# Exercise objective
Tell how many lines in the following entries include the word "agent", giving the figure alone.

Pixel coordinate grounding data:
○ ○ ○ ○

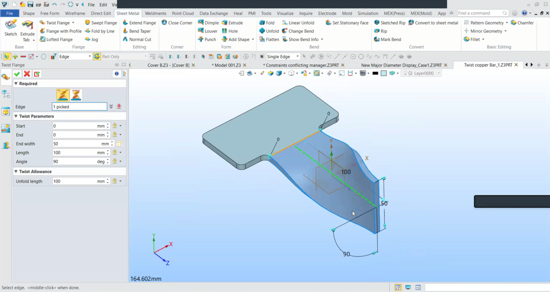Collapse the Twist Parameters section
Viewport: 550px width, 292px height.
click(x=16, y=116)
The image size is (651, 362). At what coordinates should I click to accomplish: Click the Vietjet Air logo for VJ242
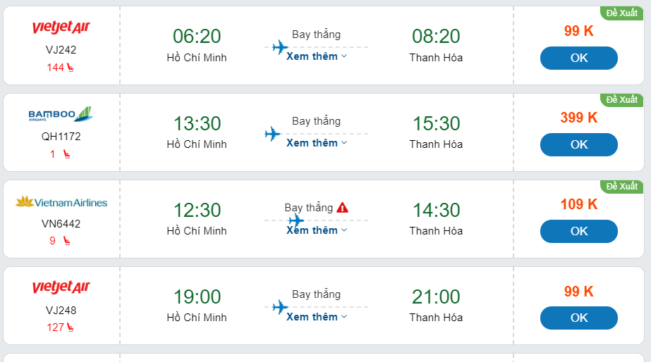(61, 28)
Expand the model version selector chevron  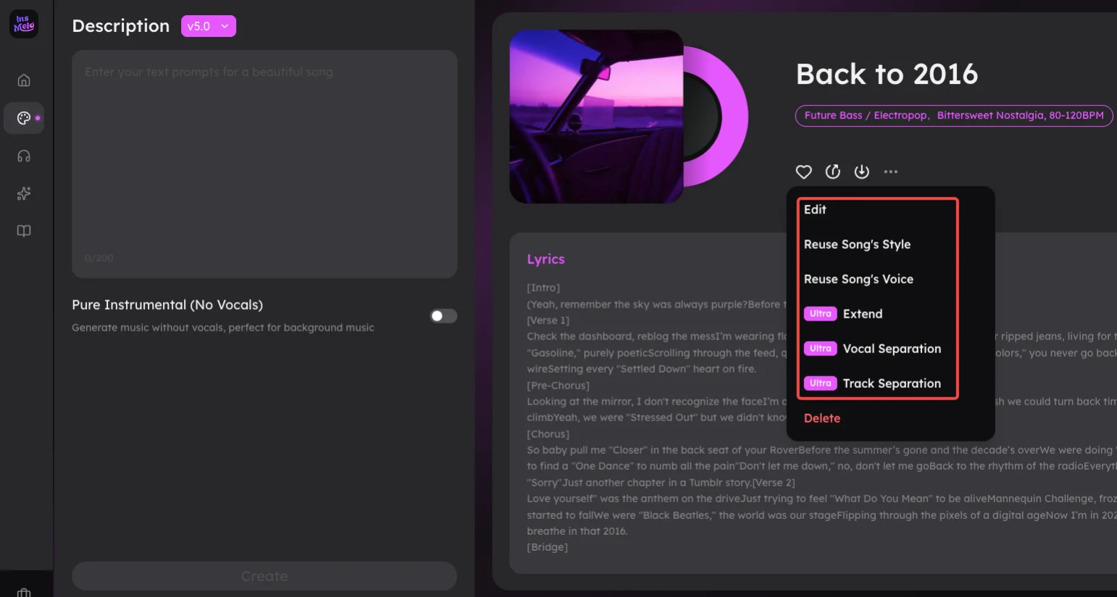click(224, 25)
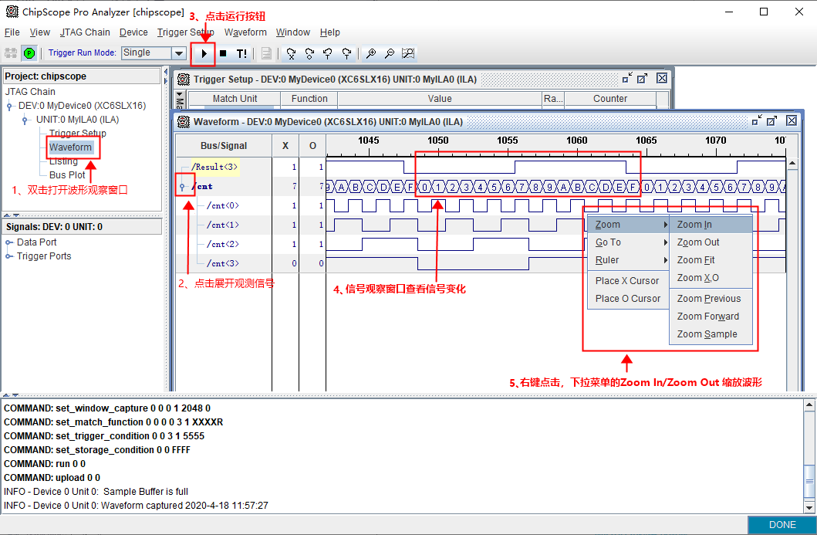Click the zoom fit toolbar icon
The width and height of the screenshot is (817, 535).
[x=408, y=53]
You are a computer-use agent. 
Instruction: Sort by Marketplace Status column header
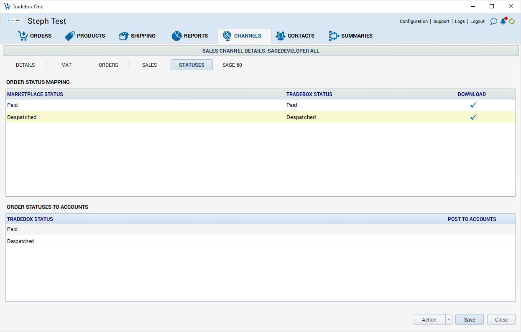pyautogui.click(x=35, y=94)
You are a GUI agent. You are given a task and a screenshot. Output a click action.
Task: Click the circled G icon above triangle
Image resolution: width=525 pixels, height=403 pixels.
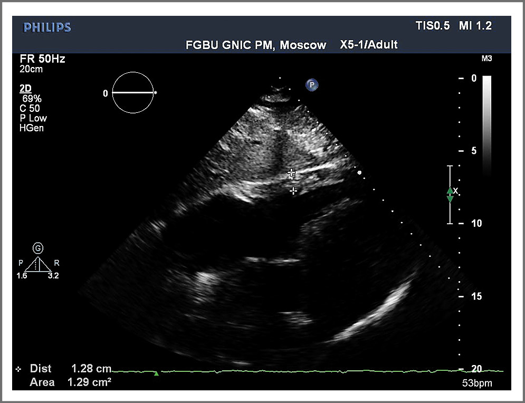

○ ○ ○ ○

# Task result
2